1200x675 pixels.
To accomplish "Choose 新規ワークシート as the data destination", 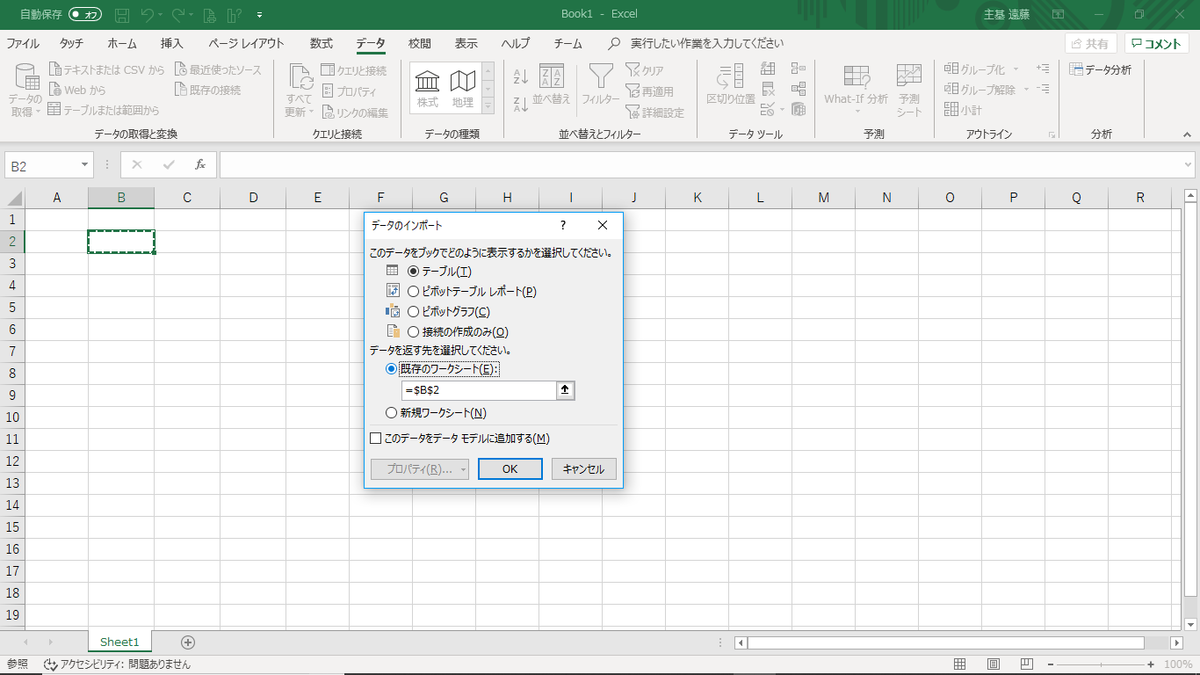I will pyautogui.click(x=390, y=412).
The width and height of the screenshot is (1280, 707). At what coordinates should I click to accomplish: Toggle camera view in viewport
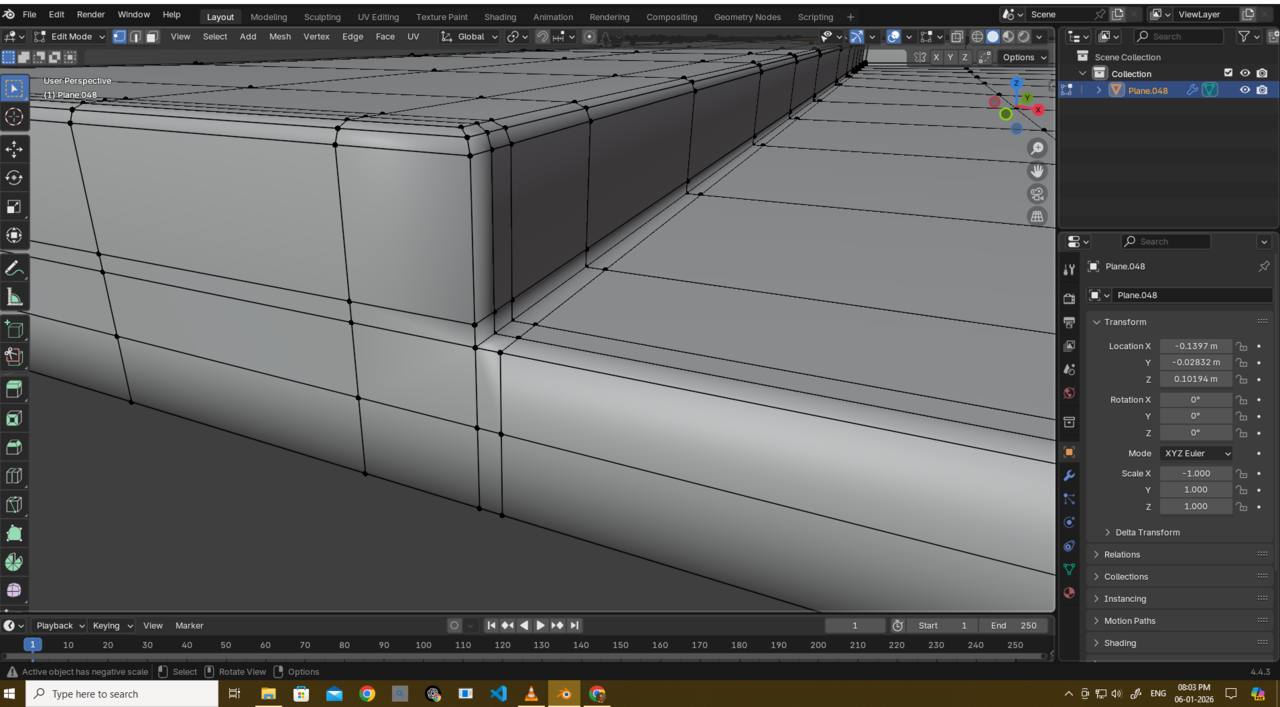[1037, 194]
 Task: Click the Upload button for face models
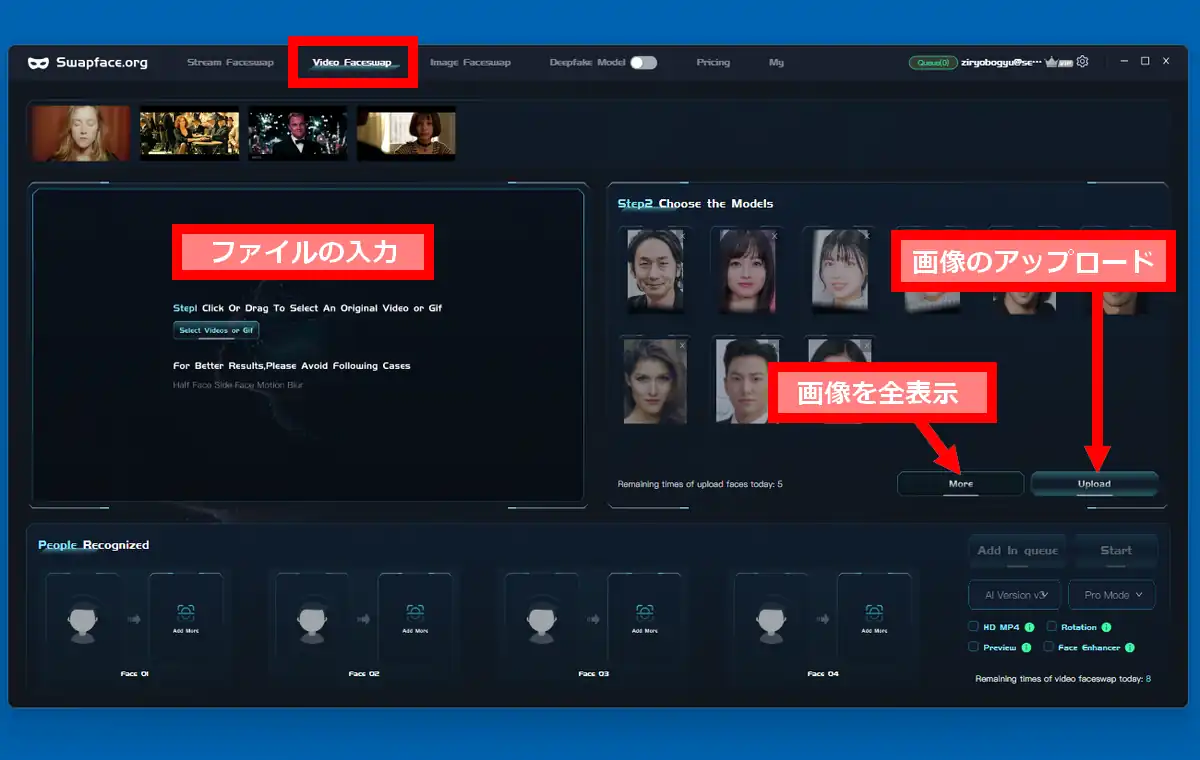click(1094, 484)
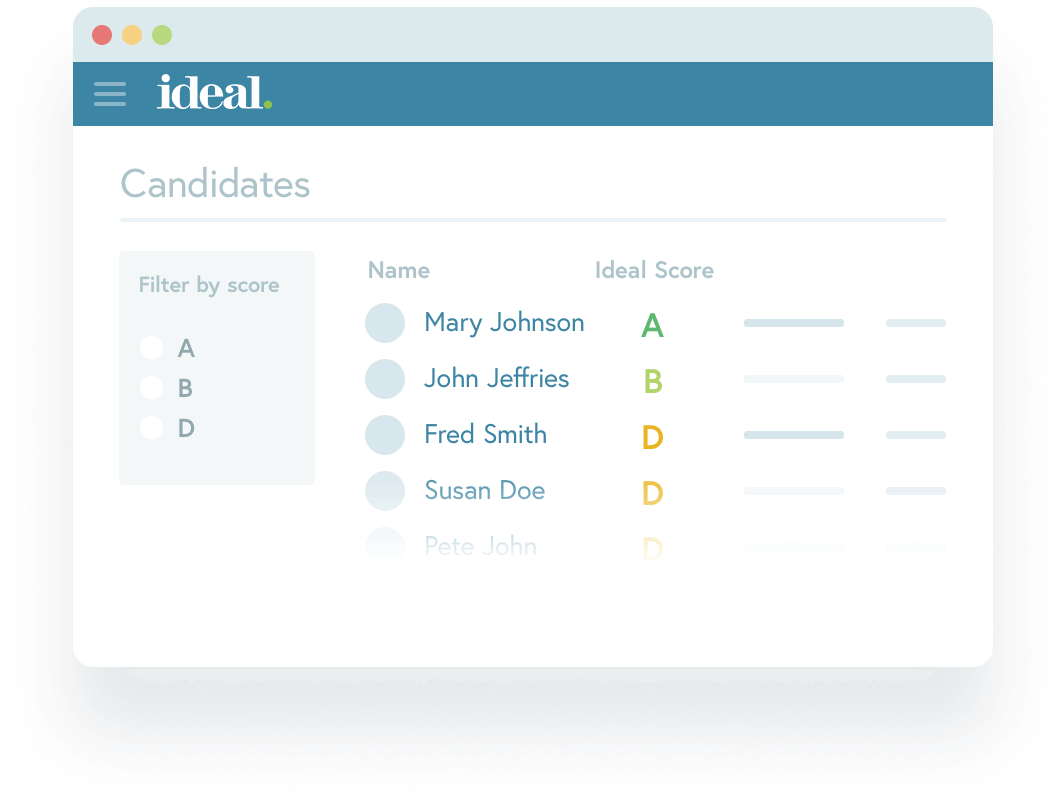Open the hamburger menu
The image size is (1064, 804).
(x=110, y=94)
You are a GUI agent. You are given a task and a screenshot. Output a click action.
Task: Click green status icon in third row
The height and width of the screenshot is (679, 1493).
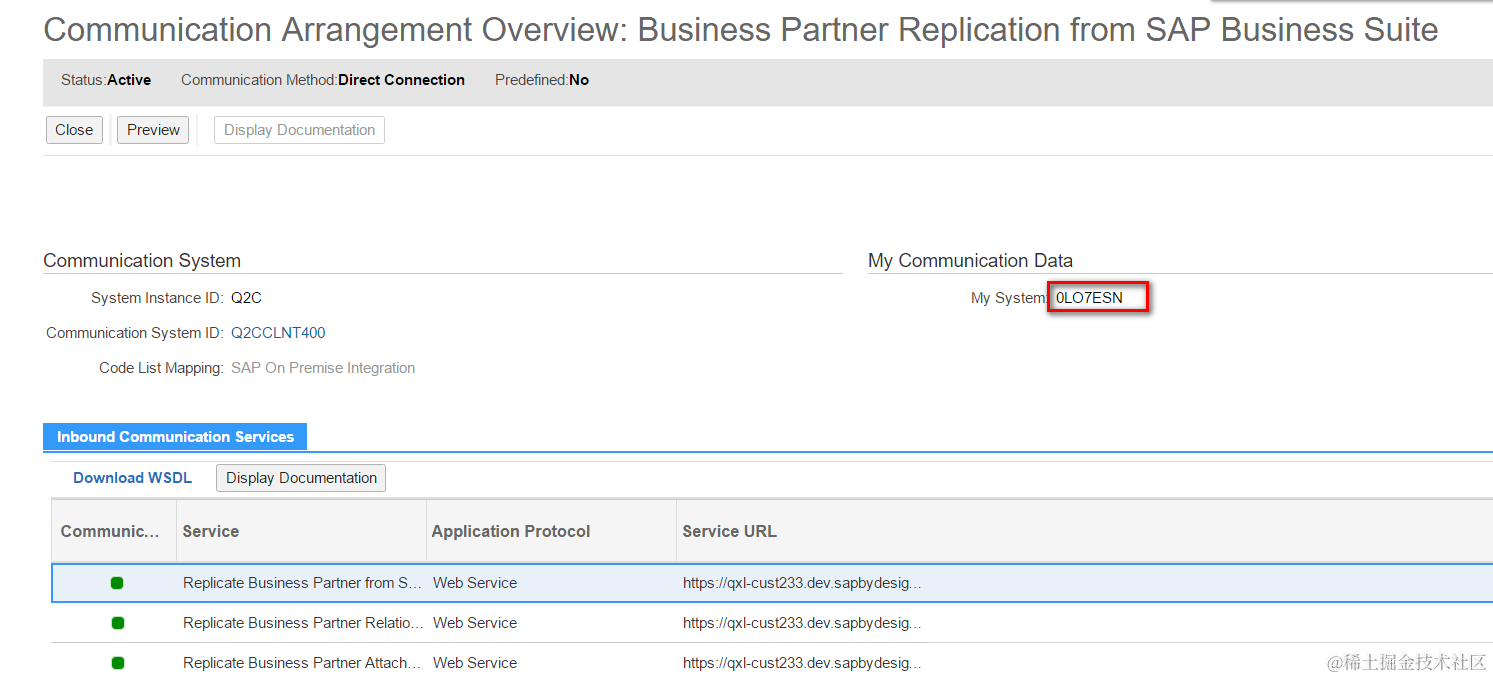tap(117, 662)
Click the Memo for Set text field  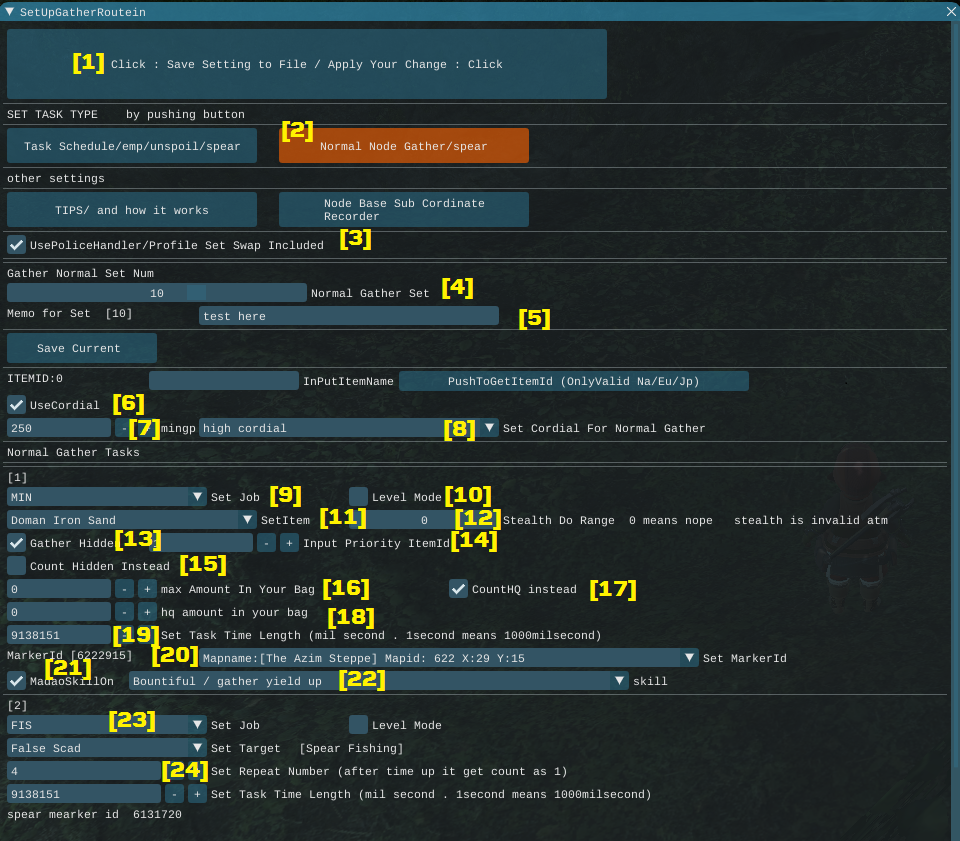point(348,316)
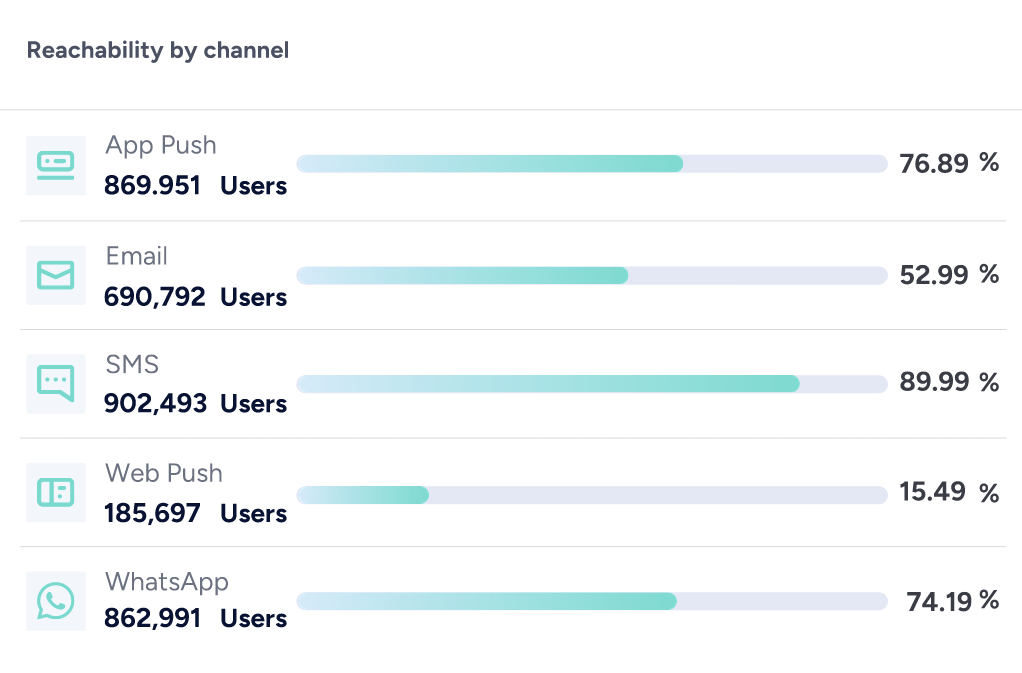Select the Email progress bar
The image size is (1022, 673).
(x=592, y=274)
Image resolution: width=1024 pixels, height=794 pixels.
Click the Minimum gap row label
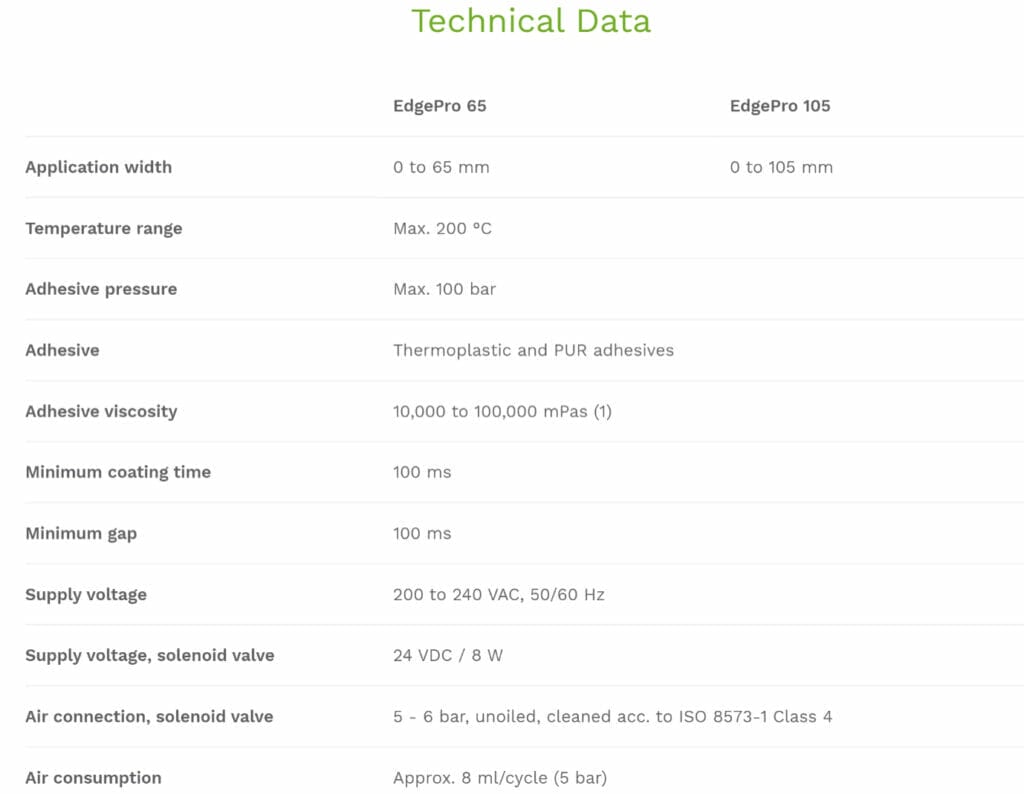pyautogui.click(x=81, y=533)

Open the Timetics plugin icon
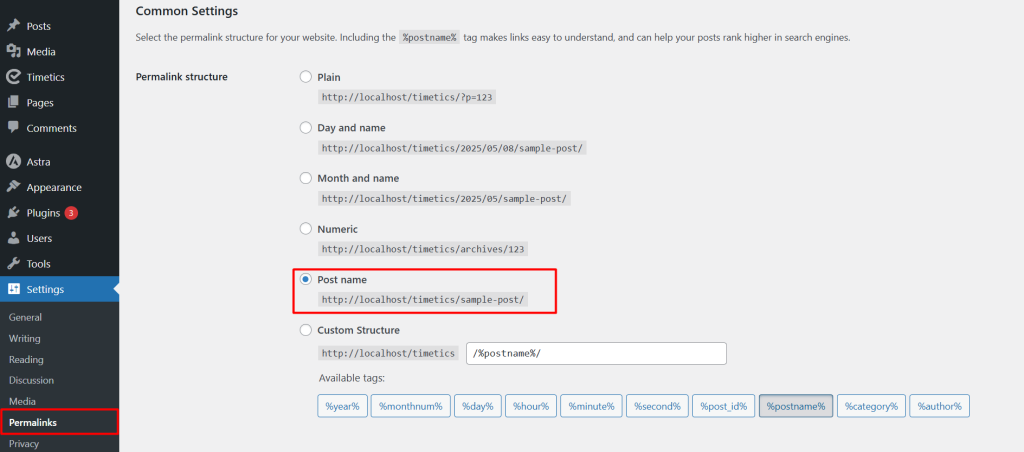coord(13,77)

▸ Written exercise
Rewrite everything from the line containing "Image resolution: width=1024" down to the end of the rows, including the requests, and multiply each coordinate in the answers by 1.5, rounding to whole numbers with halves rounded up. Leave the pictures out.

▸ Completed exercise
Image resolution: width=1024 pixels, height=794 pixels.
Click the Minimum gap row label
pyautogui.click(x=122, y=800)

Open the Timetics plugin icon
coord(20,116)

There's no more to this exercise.